The conclusion is, because empty/abnormal values in t doesn't make sense during mapping, we need an identity element for such cases. As a result, Foldable requires at least a monoid.

foldr: Why It Doesn't Require Monoid¶

After learning the foldMap, we know that a fallback value is needed for the t. However, foldr provides a different way than monoid. Instead of using the mempty, it requires users to pass a default value so the foldable could know how to handle the abnormal case.

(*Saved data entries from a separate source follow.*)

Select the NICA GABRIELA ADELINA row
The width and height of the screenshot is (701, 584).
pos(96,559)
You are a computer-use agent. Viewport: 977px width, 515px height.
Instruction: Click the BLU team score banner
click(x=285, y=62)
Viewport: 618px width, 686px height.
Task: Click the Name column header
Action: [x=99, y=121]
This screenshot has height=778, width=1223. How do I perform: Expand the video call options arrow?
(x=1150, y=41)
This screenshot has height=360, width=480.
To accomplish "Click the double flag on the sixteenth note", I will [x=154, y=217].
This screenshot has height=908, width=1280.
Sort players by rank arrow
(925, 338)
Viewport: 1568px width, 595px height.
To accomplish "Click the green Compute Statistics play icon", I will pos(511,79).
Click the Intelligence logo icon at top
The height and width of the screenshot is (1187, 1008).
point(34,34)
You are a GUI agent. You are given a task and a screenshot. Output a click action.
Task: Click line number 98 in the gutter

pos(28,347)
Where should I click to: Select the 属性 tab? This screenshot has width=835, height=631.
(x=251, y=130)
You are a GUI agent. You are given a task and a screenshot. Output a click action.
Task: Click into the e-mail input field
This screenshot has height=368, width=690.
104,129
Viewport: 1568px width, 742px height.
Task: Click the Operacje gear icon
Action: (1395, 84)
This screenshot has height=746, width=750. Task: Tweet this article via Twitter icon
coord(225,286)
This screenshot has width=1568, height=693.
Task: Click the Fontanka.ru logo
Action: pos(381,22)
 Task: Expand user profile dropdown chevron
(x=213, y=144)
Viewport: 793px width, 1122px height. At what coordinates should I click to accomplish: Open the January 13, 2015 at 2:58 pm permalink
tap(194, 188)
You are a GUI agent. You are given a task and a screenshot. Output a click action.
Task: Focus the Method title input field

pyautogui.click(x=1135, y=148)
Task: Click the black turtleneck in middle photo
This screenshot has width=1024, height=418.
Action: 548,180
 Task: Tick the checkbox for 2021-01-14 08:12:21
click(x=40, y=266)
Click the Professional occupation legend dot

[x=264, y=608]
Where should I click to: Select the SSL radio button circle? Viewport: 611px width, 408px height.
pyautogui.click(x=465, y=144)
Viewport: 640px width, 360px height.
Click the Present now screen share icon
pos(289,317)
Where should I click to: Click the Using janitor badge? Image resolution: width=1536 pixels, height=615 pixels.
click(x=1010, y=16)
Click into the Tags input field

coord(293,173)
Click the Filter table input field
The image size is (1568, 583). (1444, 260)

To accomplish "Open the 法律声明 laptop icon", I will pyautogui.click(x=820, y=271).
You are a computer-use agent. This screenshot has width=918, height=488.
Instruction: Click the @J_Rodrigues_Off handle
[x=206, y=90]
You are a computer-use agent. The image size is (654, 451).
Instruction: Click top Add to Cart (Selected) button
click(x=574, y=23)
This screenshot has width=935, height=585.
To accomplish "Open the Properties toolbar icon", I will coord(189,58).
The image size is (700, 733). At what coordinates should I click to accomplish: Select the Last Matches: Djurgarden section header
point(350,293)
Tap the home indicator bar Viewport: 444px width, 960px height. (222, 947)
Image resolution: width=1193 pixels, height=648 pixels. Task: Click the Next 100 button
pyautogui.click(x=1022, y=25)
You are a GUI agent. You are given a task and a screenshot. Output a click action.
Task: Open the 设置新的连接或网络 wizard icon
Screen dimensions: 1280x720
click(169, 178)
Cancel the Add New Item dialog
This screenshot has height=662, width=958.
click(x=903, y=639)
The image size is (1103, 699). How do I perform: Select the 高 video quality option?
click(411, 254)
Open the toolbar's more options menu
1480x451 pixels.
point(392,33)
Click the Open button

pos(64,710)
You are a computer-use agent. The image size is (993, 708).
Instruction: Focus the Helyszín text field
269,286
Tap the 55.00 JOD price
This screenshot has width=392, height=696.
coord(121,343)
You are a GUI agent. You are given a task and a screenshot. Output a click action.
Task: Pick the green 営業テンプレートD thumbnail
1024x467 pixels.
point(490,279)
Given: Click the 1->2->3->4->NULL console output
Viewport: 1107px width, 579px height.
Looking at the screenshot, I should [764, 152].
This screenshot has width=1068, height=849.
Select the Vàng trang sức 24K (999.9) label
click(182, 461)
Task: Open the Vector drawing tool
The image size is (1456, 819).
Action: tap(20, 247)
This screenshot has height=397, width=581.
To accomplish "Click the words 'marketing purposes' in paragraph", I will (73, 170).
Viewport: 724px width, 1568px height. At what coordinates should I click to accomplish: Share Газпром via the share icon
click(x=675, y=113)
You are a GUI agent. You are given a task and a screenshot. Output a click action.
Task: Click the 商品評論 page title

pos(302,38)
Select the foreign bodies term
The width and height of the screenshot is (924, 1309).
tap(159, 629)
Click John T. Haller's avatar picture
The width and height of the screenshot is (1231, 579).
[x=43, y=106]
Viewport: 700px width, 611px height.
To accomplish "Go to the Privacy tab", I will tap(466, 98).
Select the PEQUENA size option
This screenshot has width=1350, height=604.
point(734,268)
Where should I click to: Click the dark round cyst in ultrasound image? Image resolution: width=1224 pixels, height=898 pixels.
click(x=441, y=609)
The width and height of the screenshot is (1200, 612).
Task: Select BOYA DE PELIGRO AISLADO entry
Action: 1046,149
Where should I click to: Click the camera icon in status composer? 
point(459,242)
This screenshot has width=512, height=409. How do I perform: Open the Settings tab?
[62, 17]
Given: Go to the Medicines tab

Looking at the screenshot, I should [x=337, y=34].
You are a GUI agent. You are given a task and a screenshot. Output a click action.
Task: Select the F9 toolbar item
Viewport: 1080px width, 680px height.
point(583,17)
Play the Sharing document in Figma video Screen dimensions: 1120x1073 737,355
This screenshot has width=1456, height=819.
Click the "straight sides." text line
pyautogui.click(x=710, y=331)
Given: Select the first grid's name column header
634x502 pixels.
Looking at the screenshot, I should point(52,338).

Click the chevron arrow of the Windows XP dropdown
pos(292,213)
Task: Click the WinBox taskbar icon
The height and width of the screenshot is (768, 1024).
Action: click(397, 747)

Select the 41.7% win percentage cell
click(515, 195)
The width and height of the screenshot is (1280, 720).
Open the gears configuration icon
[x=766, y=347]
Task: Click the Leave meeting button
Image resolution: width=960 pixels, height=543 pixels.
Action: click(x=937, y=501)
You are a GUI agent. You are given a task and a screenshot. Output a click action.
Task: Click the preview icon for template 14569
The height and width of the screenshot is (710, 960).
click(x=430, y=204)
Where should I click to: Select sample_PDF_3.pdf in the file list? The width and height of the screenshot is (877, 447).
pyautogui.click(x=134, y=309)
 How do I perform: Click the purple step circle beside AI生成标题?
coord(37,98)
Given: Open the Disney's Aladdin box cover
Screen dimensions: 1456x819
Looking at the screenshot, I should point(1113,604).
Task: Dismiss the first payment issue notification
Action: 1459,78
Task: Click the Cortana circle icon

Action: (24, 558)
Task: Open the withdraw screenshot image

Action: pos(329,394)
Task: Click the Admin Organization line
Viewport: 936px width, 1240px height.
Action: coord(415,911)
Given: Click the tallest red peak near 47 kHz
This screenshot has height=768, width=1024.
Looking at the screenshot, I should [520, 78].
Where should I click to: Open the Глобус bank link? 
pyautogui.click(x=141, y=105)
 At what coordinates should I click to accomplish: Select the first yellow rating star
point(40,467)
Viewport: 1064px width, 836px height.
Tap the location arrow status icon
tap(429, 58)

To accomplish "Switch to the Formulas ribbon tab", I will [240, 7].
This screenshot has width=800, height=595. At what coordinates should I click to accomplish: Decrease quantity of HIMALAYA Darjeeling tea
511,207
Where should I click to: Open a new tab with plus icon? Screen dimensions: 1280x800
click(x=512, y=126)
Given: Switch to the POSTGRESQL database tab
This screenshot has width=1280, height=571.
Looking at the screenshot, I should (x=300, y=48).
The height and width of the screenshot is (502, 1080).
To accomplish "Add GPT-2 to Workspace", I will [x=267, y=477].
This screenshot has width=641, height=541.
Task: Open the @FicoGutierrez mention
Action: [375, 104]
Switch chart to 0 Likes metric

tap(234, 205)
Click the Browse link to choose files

Example: How Maybe Implements the Foldable¶

See the source code here.

The function maybe clearly conveys the idea of designer uses identity element for certain cases based on the foldable logic. Because Nothing doesn't make sense to map any value inside a monoid, we choose mempty to represent it.

maybe :: b -> (a -> b) -> Maybe a -> b
maybe n _ Nothing  = n
maybe _ f (Just x) = f x

instance Foldable Maybe where
    foldMap = maybe mempty

    foldr _ z Nothing = z
    foldr f z (Just x) = f x z

    foldl _ z Nothing = z
    foldl f z (Just x) = f z x

Warning: Foldable Implementation Should Ignore Underlying Type¶

If a foldable typeclass receives at least one type, we shouldn't limit the type of a inside foldable instance like this because it's not the scope of foldable to care.

data MaybeF a  =  Nothing' | Just' a

instance Functor MaybeF where
    fmap _ Nothing' = Nothing'
    fmap f (Just' a) = Just' $ f a 

maybef :: (Monoid a, Ord a) => b -> (a->b) -> MaybeF a -> b
maybef n _ Nothing' = n
maybef n f (Just' a) 
        | a < mempty = n
        | otherwise = f a

-- DON'T DO THIS!
instance Foldable MaybeF where
  foldMap :: (Monoid a, Ord a, Monoid m) => (a -> m) -> MaybeF a -> m
  foldMap = maybef mempty

If you do want this feature, creating a wrapper for it because it's out of the scope of Foldable.